Rapid growth inhibitory activity of a YafQ-family endonuclease toxin of the Helicobacter pylori tfs4 integrative and conjugative element

Abstract

Prokaryotic and archaeal chromosomes encode a diversity of toxin–antitoxin (TA) systems that contribute to a variety of stress-induced cellular processes in addition to stability and maintenance of mobile elements. Here, we find DinJ-YafQ family TA systems to be broadly distributed amongst diverse phyla, consistent with other ParE/RelE superfamily TAs, but more unusually occurring as a multiplicity of species-specific subtypes.

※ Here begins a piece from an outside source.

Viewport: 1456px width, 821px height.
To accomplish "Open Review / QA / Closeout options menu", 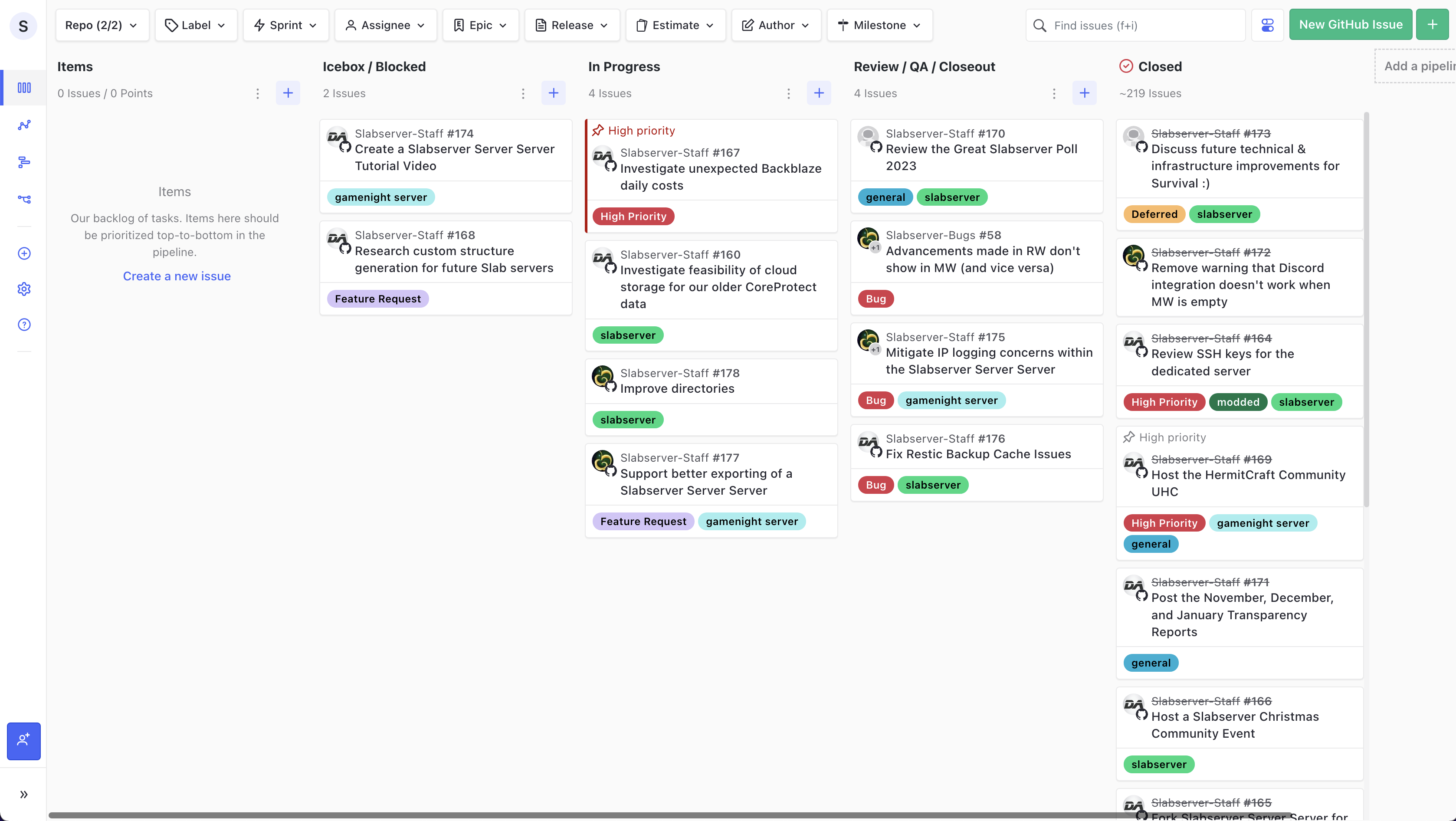I will (1053, 93).
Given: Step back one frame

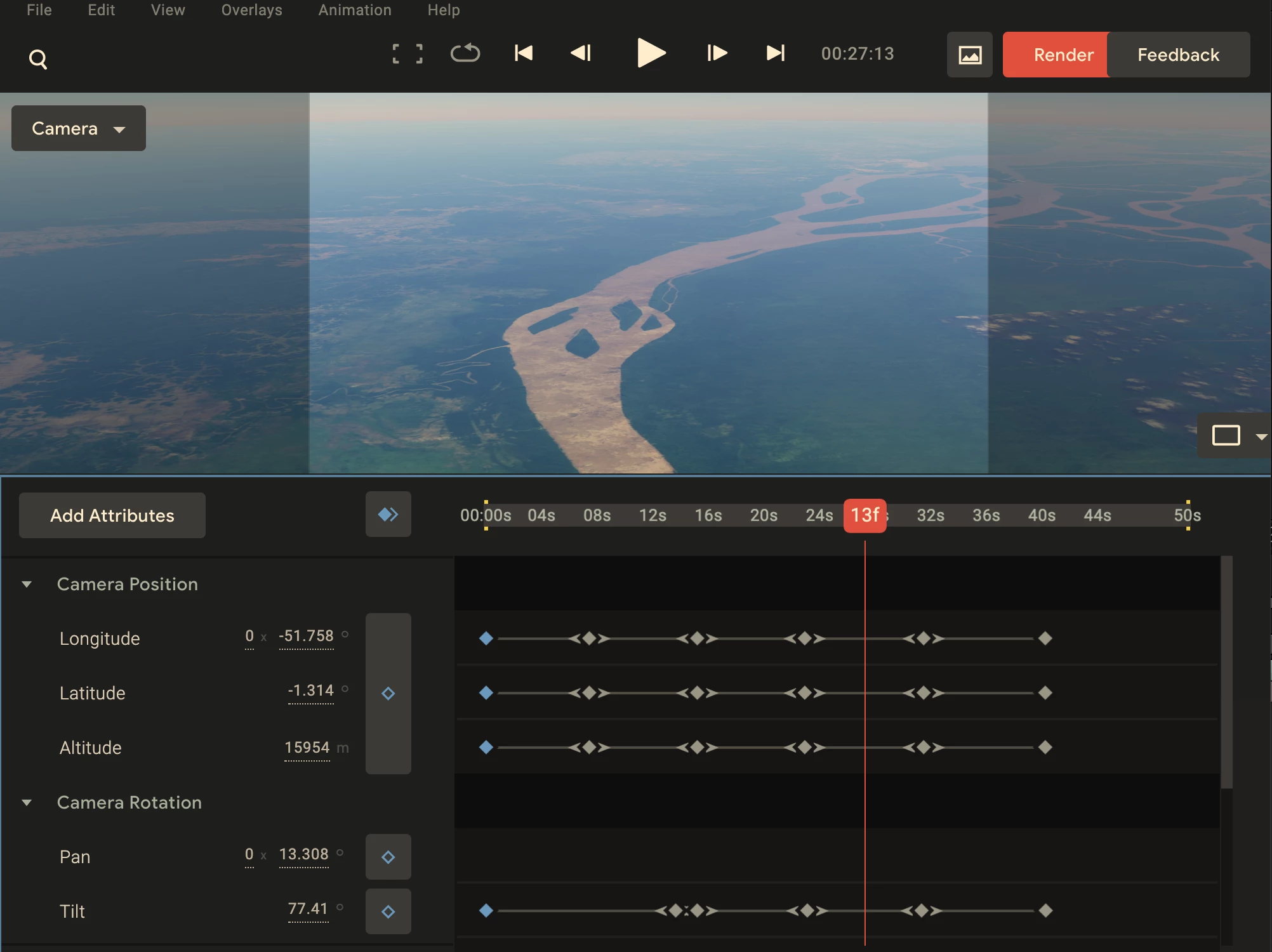Looking at the screenshot, I should coord(581,53).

In the gastric pathogen Helicobacter pylori we identify six distinct subtypes, of which three are predominantly associated with the mobilome, including the disease-associated integrative and conjugative element (ICE), tfs4. Whereas, the ICE-encoded proteins have characteristic features of DinJ-YafQ family Type II TA systems in general, the toxin component is distinguished by a broad metal-ion-dependent endonuclease activity with specificity for both RNA and DNA. We show that the remarkably rapid growth inhibitory activity of the ICE toxin is a correlate of a C-terminal lysine doublet which likely augments catalytic activity by increasing the positive electrostatic potential in the vicinity of the conserved active site. Our collective results reveal a structural feature of an ICE TA toxin that influences substrate catalysis and toxin function which may be relevant to specific TA-mediated responses in diverse genera of bacteria.